Players data exposed
The maker of ‘Magic: The Gathering’ has urged its customers to change their passwords after it disclosed a security lapse. The issue that occurred due to an unprotected AWS storage bucket has exposed the data of 452,634 players. The database included player names and usernames, email addresses, and the date and time of the account’s creation. The database also had user passwords, which were hashed and salted.

Details of police officers exposed
Personal details of more than 500 employees of a Virginia police department may have been exposed following a data breach. The potentially compromised data includes officers’ names, birth dates, and Social Security numbers.

Top Malware Reported in the Last 24 Hours

NextCry ransomware
A new ransomware named NextCry has been found targeting clients using the Nextcloud file sync and share service. The malware uses the AES-256 algorithm to encrypt the files. When executed, the ransomware first searches the victim’s Nextcloud file share and sync data directory by reading the service’s config.php file. After encryption, it demands a ransom of 0.025 bitcoin to decrypt the files.

Malware droppers evolve
A new wave of ongoing campaigns, that has been active since January 2019, has been found using custom droppers to plant information-hijacking malware such as Agent Tesla and Lokibot. The attackers behind the campaign are actively exploiting the weaknesses in web browsers to drop malware.

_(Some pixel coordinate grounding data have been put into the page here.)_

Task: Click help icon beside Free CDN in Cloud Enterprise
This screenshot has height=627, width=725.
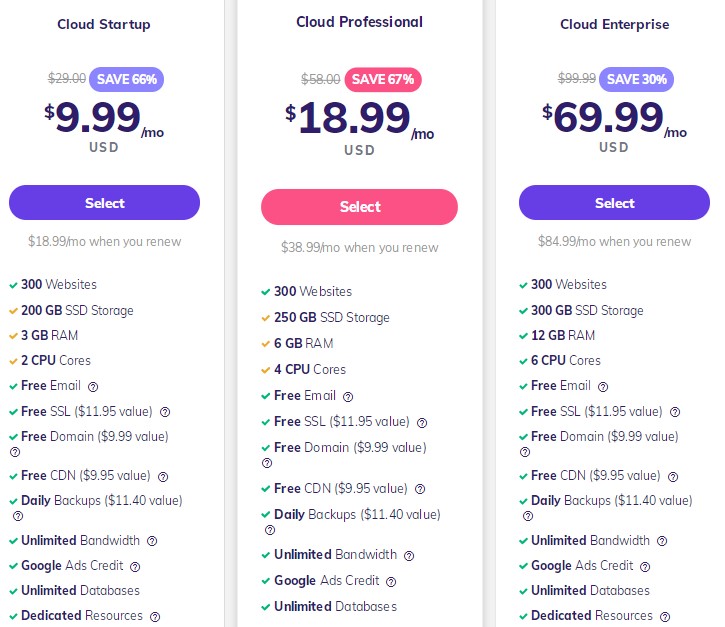Action: tap(672, 477)
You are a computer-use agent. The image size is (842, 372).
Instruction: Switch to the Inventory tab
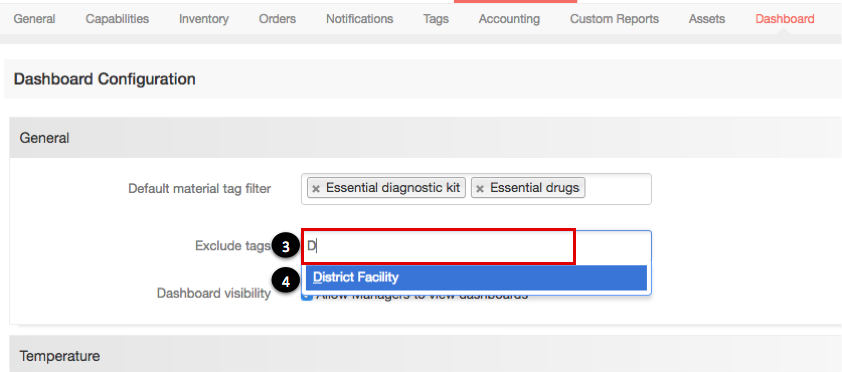[x=204, y=19]
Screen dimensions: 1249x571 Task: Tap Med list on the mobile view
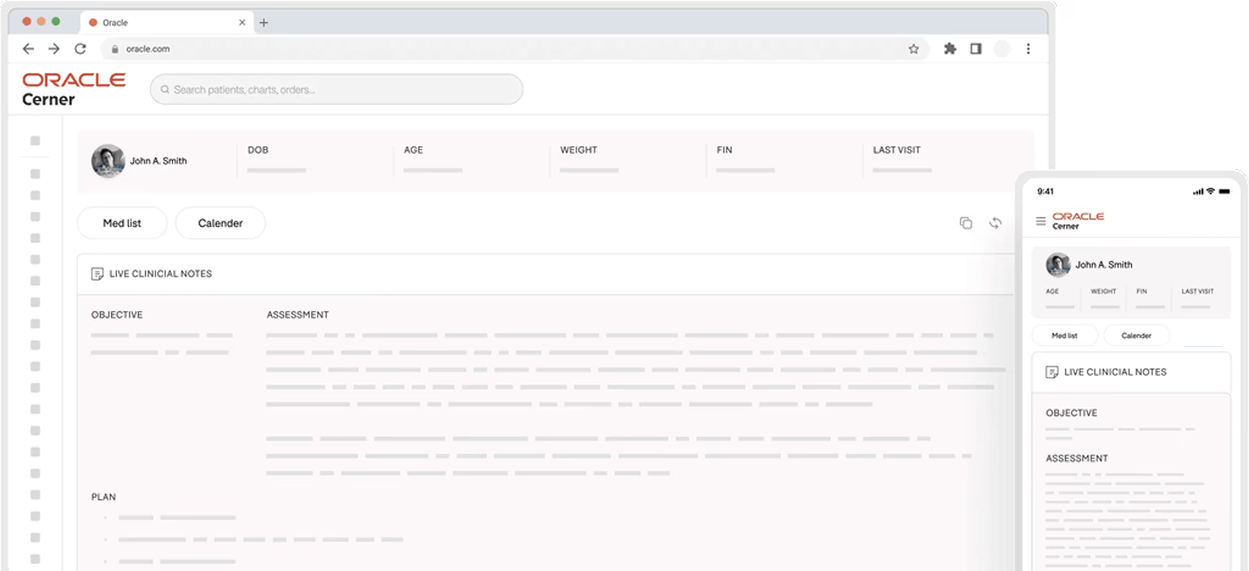pos(1064,336)
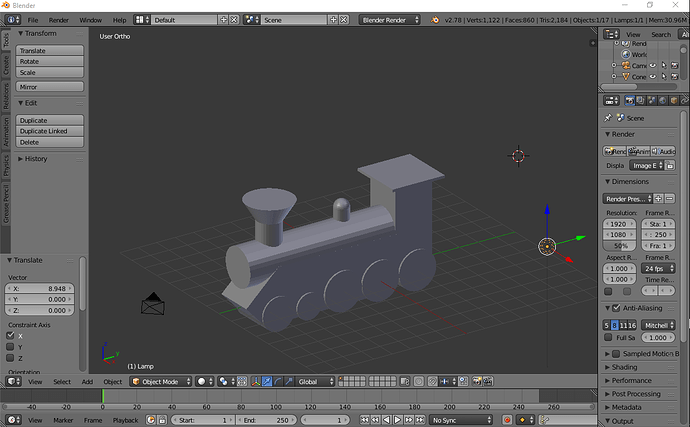This screenshot has width=690, height=427.
Task: Click the Render button with camera icon
Action: coord(616,150)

Several stages of obfuscation techniques are also used to remain hidden in the background of targeted systems.

Top Vulnerabilities Reported in the Last 24 Hours

WhatsApp bug fixed
WhatsApp has fixed a security issue that could allow an attacker to remotely access messages and files stored in the app. The flaw is tracked as CVE-2019-11931 and can be exploited using malicious MP4 video files. It affects the app’s Android versions prior to 2.19.274, iOS versions prior to 2.19.100, Enterprise Client versions prior to 2.25.3, Windows Phone versions before and including 2.18.368, Business for Android versions prior to 2.19.104, and Business for iOS versions prior to 2.19.100.

Faulty Siemens PLC
A vulnerability discovered in Siemens SIMATIC S7-1200 programmable logic controller (PLC) can be exploited by an attacker to execute arbitrary code by abusing a hardware-based access mode. The bug exists in the device’s firmware integrity verification mechanism. Siemens is tracking the vulnerability as CVE-2019-13945.

Top Scams Reported in the Last 24 Hours

Singtel customers targeted
Scammers are targeting Singtel customers by masquerading as their customer service employee. The fraudsters call customers with the pretense of resolving their broadband connection issues. The caller promises to rectify any problems with the victims’ Wi-Fi connections if they follow their instructions. This includes giving the caller remote access to the computer and asking the victims to log into their Internet banking account. The scammer also asks the victims to provide their personal details.